Другое дело: всю жизнь готовиться к подвигу. К слову – возможностей для разового героического деяния может и не представиться. Можно «век жить – век учиться», если нет других забот. «Дураком помрешь» – продолжает неизвестный русский гений.
Каково воздаяние за потраченные усилия по достижению мирового рекорда? Чем компенсируется непрожитое, но утраченное время – единственная абсолютная ценность?
Вопрос о компенсации отложим на потом. «Подготовительной жизни» может и не быть, и сразу человек погружается в «жизнь настоящую».
И, наконец, вся жизнь может стать подготовкой к себе самой и до конца исчерпать человеческие силы и время. Тогда нас ожидает впереди (точнее – в конце) лишь отчаяние. Поэтому и придумана «жизнь после смерти». Иначе подготовка никак не оправдана. Жизнь как подготовка к подлинной жизни – метафора, применимая к существованию детей и подростков, т. е. всех, кого по различным причинам не пропускают в «настоящую жизнь». Поэтому субъективное отношение к жизни как подготовке к чему-то «подлинному», «настоящему» следует считать компонентом детского или подросткового мироощущения. Причем это ощущение может осознаваться или не осознаваться. Не сам ребенок формирует такое представление о жизни. Конечно, объективно к взрослой жизни он не готов. Эта неготовность к исполнению «серьезных, взрослых обязанностей» и является источником чувства неполноценности, по А. Адлеру. Но ребенок может не подозревать о наличии таких требований в том случае, если взрослые никаких претензий к нему не предъявляют и не подчеркивают в общении никаких различий (в свою пользу) между собой и ребенком.

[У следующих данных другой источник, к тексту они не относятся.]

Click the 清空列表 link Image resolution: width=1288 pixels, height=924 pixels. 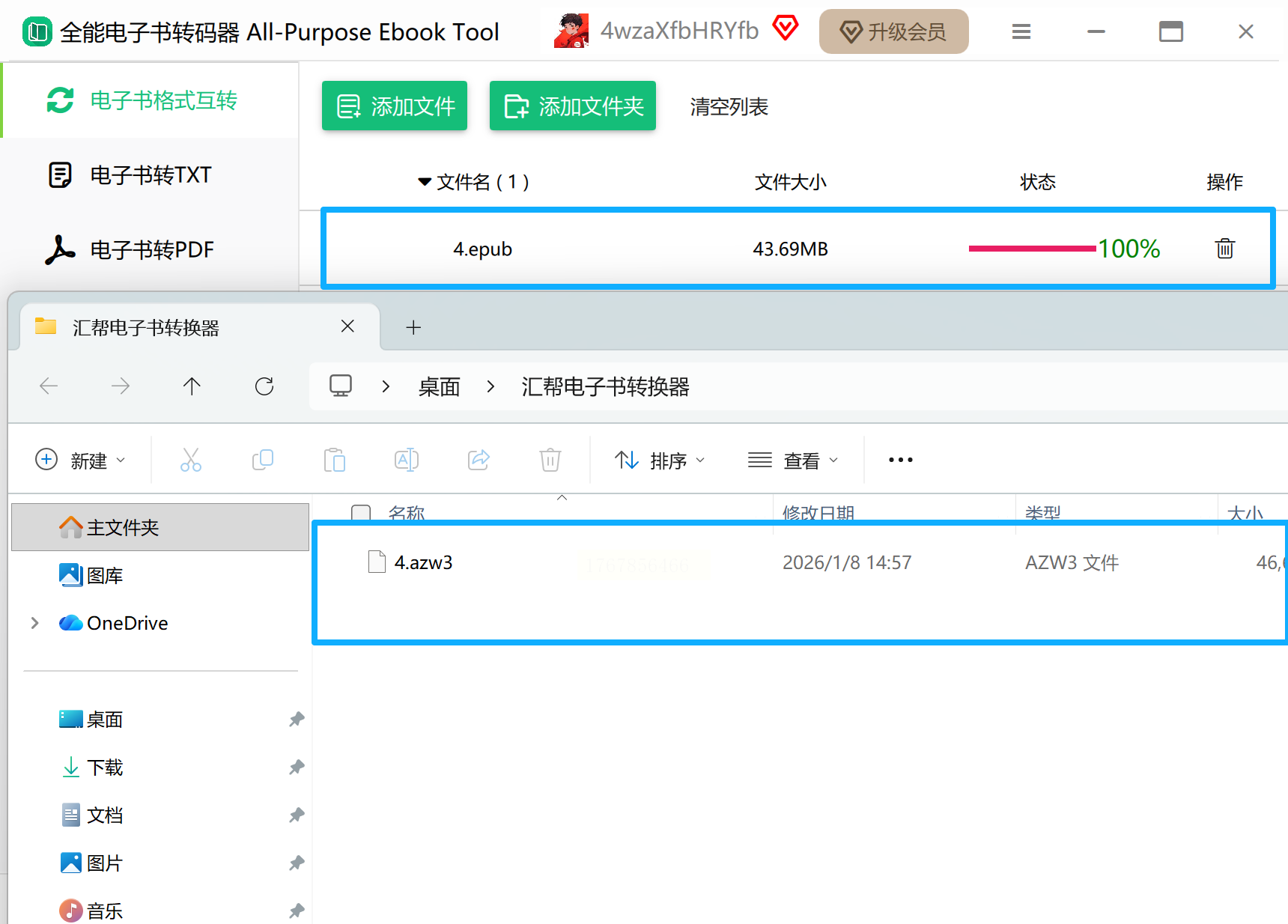729,107
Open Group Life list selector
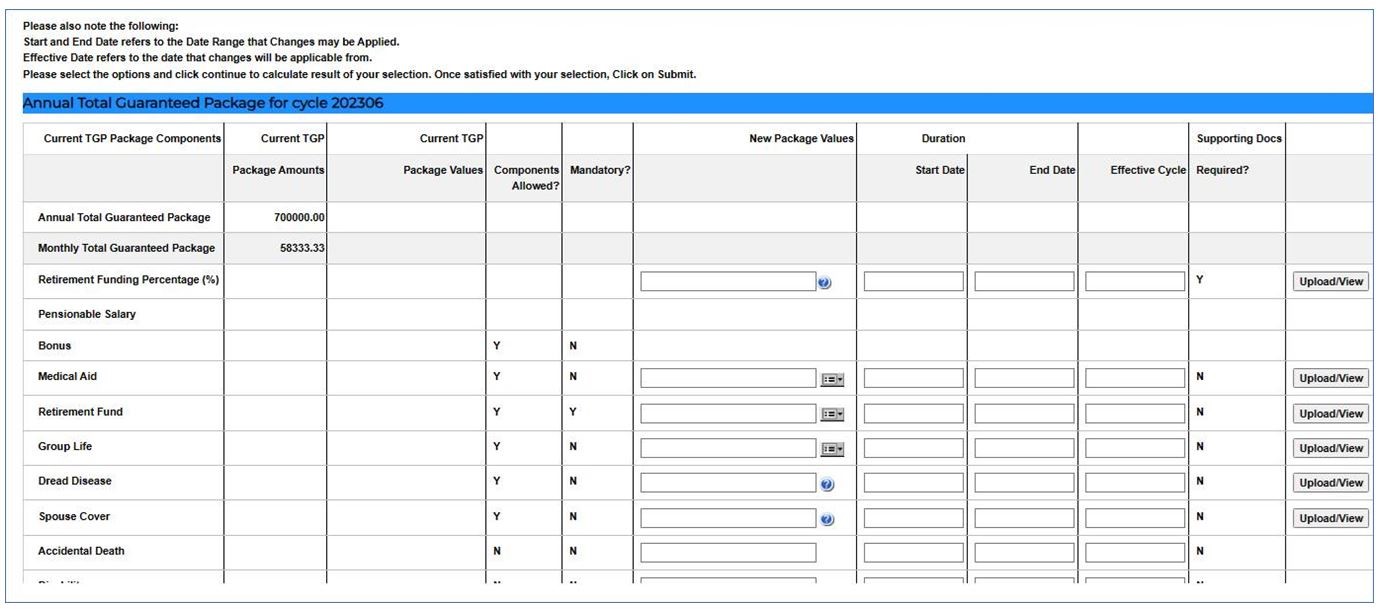Viewport: 1381px width, 609px height. click(x=832, y=450)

Кроме того, будущее может представляться ребенку как прекрасным, так и ужасным. Какое чувство будущего сформируется у ребенка, зависит от взрослых. Метафора «золотого детства» не способствует развитию представлений о будущем как о сверхзначимом и светлом. Скорее наоборот, «взрослая жизнь» будет выглядеть скопищем бед, болезней, трудов и забот после безоблачной и безмятежной поры. «Подлинная жизнь» должна рисоваться значительной, полной необычных возможностей и перспектив, красочной, чтобы к ней стремиться и преодолевать тяготы и лишения (как об этом пишется в военной присяге) «подготовительной жизни»: «Терпи, казак, – атаманом будешь!» Должен терпеть «салага» – солдат первого года службы, чтобы стать «дембелем»; должен терпеть школьник, чтобы стать выпускником. Аспирант должен переносить бездарность научного руководителя и тупость ученых советов, а чиновник – самодурство начальника, чтобы, став через какое-то время доктором наук, министром, генералом, президентом компании и т. д. и т. п., почувствовать свободу и прелести «настоящей жизни».
Очевидно, формирование представления о жизни как подготовке к чему-то будущему – подлинному происходит в раннем детстве и под влиянием определенной системы воспитания.
Обратимся к классификации типов отношений родителей и детей в истории. Автором классификации является известный психоаналитик Ллойд де Моз[30].
Представление о детстве как периоде подготовки к взрослой жизни появляется не раньше, чем с конца XIV до начала XVII в. До этого этапа родители, по мнению Л. де Моза, не следовали определенной обязанности по воспитанию детей. Часты были отказы от ребенка. Его отправляли к кормилице, в монастырь, в чужую семью. Ребенок считался носителем зла, которого надо бить, чтобы искоренить в нем зло.
И только в конце XVI в. возникает представление о том, что из ребенка, как из воска, надо вылепить взрослого, придав ему должную форму (Дж. Локк). Появляются первые руководства по воспитанию детей. Распространяется культ Девы Марии и младенца Иисуса. К началу XVIII в. в европейской культуре возникает «навязывающий стиль» отношения родителей и детей. Задача родителей состояла в том, чтобы обрести власть над умом детей и контролировать их влечения, эмоции и волю. Детей не заставляют, а уговаривают, бьют, но не систематически, а заставляют повиноваться, прибегая к словесным угрозам или увещеваниям.